Commercial satellite imagery showed that Israeli air strikes during an attack on Saturday hit buildings that Iran used to mix solid fuel for ballistic missiles, according to separate assessments by two US researchers. .
David Albright, a former UN weapons inspector who heads the Science and International Security Research Group, and Decker Eveleth, an associate research analyst at CNA, a Washington think tank, reached the decision.
He told Reuters separately that Israel attacked Parchin, a huge military complex near Tehran. Israel also attacked Khozir, a massive missile production site near Tehran, according to Avleth.
Reuters reported in July that Khojir was undergoing a massive expansion.
Eveleth said the Israeli attacks “would have significantly hampered Iran’s ability to mass-produce missiles.”

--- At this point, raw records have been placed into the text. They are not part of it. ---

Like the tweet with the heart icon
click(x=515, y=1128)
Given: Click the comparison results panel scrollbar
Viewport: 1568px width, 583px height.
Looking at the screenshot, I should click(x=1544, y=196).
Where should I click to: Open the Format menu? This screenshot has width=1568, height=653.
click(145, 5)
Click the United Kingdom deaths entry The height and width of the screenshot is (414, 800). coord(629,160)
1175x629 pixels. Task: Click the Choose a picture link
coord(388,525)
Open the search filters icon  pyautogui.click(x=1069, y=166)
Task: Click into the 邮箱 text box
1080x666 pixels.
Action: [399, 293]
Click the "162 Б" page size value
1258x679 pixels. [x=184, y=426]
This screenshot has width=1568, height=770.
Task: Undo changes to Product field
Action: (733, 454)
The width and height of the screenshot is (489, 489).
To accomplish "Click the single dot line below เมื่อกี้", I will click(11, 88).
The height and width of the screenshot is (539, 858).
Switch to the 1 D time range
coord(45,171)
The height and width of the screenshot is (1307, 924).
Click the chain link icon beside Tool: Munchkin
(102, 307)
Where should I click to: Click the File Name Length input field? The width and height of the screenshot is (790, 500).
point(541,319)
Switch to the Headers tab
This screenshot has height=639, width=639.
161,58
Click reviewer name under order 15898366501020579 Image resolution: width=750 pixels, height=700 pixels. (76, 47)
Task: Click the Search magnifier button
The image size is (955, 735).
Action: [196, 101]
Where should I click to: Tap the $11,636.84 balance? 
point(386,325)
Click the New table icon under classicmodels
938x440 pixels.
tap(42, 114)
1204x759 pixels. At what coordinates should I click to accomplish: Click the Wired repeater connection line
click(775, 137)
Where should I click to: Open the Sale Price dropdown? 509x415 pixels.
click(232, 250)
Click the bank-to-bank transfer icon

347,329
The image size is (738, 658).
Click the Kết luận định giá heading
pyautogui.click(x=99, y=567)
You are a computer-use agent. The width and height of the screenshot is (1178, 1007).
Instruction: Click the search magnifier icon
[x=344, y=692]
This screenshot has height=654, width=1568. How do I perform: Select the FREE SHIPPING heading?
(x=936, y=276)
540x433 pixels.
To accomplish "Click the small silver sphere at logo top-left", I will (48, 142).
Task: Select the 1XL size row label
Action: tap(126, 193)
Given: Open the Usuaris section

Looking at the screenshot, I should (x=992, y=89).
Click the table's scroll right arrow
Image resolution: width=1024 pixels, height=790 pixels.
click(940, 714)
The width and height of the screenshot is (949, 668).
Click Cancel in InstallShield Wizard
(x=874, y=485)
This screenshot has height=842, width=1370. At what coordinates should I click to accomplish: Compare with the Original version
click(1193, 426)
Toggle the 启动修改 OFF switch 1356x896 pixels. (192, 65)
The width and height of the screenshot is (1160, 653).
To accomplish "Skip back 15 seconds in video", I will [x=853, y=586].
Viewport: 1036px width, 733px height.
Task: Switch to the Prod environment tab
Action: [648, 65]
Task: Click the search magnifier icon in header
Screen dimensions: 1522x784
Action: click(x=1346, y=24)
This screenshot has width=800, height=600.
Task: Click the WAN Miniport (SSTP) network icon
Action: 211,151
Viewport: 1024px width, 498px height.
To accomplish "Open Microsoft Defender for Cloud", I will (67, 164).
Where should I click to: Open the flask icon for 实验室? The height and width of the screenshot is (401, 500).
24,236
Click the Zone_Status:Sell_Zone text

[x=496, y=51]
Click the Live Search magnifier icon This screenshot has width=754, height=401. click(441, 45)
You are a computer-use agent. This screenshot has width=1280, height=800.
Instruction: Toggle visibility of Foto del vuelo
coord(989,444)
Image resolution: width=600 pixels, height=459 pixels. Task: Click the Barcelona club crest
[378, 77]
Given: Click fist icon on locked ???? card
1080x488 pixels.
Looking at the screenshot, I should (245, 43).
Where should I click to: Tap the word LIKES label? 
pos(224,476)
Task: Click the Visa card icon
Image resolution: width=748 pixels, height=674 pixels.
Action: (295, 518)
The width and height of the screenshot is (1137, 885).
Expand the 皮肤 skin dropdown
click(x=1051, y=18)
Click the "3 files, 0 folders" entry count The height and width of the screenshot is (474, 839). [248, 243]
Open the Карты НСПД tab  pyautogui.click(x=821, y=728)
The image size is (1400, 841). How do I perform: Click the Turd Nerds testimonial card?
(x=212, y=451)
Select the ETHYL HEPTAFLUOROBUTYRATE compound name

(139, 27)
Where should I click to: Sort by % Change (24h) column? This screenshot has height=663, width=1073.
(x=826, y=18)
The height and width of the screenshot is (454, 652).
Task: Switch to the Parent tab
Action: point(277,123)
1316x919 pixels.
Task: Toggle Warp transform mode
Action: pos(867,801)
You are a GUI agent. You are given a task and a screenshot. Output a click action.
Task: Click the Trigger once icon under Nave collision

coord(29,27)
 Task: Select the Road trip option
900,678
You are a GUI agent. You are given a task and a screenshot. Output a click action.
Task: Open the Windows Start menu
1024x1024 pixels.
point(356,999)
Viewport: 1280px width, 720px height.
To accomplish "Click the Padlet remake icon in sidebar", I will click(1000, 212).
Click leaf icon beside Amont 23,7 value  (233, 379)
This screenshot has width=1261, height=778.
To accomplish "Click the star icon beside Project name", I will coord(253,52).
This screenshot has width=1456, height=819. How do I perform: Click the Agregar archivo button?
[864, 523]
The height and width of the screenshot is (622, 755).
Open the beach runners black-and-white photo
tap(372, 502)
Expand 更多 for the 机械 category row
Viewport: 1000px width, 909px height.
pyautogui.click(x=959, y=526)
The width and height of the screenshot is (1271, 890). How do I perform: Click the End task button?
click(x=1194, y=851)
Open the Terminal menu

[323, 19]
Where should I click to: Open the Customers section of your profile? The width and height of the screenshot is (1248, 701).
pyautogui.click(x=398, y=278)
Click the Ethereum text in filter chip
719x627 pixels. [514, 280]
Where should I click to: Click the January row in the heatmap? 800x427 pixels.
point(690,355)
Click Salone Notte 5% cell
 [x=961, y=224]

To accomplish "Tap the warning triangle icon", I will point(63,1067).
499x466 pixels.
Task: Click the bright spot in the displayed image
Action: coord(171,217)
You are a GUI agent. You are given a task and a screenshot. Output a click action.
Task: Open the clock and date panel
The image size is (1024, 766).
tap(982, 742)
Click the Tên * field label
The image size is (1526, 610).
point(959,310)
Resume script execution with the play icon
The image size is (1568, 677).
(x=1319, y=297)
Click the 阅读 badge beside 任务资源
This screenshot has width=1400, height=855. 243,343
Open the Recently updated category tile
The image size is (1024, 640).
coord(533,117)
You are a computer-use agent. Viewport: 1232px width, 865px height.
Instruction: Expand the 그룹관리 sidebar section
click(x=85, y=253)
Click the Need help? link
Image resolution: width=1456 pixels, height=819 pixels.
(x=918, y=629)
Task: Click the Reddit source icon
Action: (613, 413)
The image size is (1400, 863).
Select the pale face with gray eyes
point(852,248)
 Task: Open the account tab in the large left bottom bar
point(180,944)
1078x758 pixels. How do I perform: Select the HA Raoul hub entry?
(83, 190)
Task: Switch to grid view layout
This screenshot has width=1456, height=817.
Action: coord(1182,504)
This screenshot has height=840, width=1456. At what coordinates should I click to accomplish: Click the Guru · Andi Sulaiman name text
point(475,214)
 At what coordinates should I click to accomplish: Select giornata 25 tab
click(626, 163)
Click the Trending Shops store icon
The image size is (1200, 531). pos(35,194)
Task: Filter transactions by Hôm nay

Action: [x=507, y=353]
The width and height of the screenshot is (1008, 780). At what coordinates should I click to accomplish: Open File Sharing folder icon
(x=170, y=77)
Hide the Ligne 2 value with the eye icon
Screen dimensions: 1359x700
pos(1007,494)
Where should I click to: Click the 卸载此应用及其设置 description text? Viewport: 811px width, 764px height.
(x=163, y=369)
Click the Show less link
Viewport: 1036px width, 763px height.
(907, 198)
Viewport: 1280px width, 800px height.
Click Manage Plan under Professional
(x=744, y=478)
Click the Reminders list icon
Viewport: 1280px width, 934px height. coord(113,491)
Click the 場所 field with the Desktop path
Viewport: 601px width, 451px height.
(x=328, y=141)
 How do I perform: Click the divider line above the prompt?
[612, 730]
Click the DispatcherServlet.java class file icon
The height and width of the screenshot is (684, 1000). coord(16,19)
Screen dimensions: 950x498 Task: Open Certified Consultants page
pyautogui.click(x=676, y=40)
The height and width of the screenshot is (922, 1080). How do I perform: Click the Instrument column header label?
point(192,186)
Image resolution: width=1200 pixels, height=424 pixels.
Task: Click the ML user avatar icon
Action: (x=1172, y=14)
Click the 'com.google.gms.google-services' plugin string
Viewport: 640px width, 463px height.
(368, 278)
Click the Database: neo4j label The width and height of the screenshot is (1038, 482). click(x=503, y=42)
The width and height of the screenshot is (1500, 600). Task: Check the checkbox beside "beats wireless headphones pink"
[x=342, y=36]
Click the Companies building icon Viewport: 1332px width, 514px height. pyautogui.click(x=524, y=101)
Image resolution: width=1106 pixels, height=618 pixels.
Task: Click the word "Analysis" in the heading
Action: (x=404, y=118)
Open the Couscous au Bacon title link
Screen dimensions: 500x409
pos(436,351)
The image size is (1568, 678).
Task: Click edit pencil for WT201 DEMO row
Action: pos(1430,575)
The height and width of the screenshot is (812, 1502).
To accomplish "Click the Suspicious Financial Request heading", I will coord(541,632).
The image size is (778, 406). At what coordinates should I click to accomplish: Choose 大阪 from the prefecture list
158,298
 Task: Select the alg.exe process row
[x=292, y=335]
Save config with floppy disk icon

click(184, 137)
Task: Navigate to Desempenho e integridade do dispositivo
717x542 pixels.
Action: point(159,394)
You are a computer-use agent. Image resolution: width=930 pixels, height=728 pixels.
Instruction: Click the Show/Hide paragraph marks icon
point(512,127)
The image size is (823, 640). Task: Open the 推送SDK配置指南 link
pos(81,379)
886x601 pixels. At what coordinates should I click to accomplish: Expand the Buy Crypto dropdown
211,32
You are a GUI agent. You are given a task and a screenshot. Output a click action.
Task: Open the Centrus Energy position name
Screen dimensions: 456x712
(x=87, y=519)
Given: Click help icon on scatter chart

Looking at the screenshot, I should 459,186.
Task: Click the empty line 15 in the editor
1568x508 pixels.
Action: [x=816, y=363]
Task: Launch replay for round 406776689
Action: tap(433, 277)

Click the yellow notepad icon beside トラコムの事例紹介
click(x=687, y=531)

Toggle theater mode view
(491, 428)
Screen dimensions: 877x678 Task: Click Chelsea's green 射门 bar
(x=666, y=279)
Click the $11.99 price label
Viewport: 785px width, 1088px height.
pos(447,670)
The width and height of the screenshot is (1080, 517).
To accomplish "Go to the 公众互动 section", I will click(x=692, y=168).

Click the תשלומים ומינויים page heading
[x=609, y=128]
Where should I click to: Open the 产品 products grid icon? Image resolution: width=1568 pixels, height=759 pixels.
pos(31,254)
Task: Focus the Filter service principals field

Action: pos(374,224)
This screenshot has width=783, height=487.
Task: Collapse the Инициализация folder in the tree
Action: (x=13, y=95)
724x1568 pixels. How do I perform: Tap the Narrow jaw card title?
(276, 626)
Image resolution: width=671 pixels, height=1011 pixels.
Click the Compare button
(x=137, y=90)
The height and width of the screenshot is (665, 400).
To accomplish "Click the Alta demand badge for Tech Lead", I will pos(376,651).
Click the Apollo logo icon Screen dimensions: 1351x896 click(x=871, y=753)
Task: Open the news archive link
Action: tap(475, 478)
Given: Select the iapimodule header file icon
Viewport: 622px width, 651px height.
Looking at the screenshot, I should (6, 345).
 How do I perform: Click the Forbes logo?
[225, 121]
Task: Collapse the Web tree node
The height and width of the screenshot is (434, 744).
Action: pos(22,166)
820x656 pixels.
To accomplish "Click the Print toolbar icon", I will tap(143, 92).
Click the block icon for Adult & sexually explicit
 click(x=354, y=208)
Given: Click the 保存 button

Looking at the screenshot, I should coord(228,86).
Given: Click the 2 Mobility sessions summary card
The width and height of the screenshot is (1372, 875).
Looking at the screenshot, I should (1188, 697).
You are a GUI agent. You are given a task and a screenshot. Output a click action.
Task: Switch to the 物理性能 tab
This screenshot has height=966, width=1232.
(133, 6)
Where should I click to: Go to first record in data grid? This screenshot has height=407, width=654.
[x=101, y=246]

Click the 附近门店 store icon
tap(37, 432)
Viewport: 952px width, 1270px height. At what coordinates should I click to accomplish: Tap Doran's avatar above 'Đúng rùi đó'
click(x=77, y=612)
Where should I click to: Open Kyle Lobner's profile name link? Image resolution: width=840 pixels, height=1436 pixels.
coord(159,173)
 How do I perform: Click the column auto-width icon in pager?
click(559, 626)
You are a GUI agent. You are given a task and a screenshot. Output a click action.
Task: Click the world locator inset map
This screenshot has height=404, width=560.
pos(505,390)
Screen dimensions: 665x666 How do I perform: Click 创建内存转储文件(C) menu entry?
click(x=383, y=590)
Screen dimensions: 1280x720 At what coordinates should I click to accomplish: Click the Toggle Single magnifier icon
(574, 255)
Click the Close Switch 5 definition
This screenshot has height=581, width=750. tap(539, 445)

The Israeli military said three waves of Israeli jets struck missile factories and other sites near Tehran and in western Iran early Saturday, in retaliation for Tehran’s October 1 barrage of more than 200 missiles against Israel .
Iran’s military said Israeli warplanes used “very light weapons” to attack border radar systems in Ilam, Khuzestan and the provinces around Tehran.
Eveleth said an image from Planet Labs, a commercial satellite firm, shows that an Israeli strike destroyed two buildings in Khozir where solid fuel for ballistic missiles was mixed.
The buildings were surrounded by tall piles of dirt, according to images reviewed by Reuters. Such structures are associated with missile production and are designed to prevent an explosion in a building from detonating flammable materials into nearby structures.
Parchin’s Planet Labs imagery showed that Israel fired three ballistic missile solid fuel mixture buildings and destroyed a warehouse, he said.
Albright said he reviewed low-resolution commercial satellite imagery of Parchin, which showed that three buildings were damaged in the Israeli attack, two of which contained solid fuel mixed for ballistic missiles.
He did not identify the commercial firm from which he obtained the photos.
The buildings, he said, are located about 350 yards from a facility that was once involved in an extensive nuclear weapons development program that Iran shut down in 2003, according to the U.N. nuclear watchdog, the International Atomic Energy Agency and U.S. intelligence. Had done. Iran has denied such thing. Program.
“Israel says they targeted buildings with solid fuel mixers,” Eveleth said. “These industrial mixers are hard to make and export-controlled. Iran has imported many at huge cost over the years, and will likely have difficulty replacing them.”
He said, with a limited operation, Israel would have struck a significant blow against Iran’s ability to mass-produce missiles and would have made it more difficult for any future Iranian missile attacks to penetrate Israel’s missile defenses .
“The attacks appear to be extremely precise,” he said.
According to US officials, Iran has the largest missile arsenal in the Middle East and supplies missiles to Russia for use against Ukraine and Yemen’s Houthi rebels and the Lebanese militia Hezbollah.
Tehran and Moscow deny that Russia has received Iranian missiles.
Planet Labs imagery reviewed earlier this year by Eveleth and Jeffrey Lewis of the Middlebury Institute of International Studies in Monterey showed large expanses of the Khozir and Modares military complexes near Tehran, where the missile was launched, Reuters reports. Were to boost production.
Three senior Iranian officials confirmed that conclusion.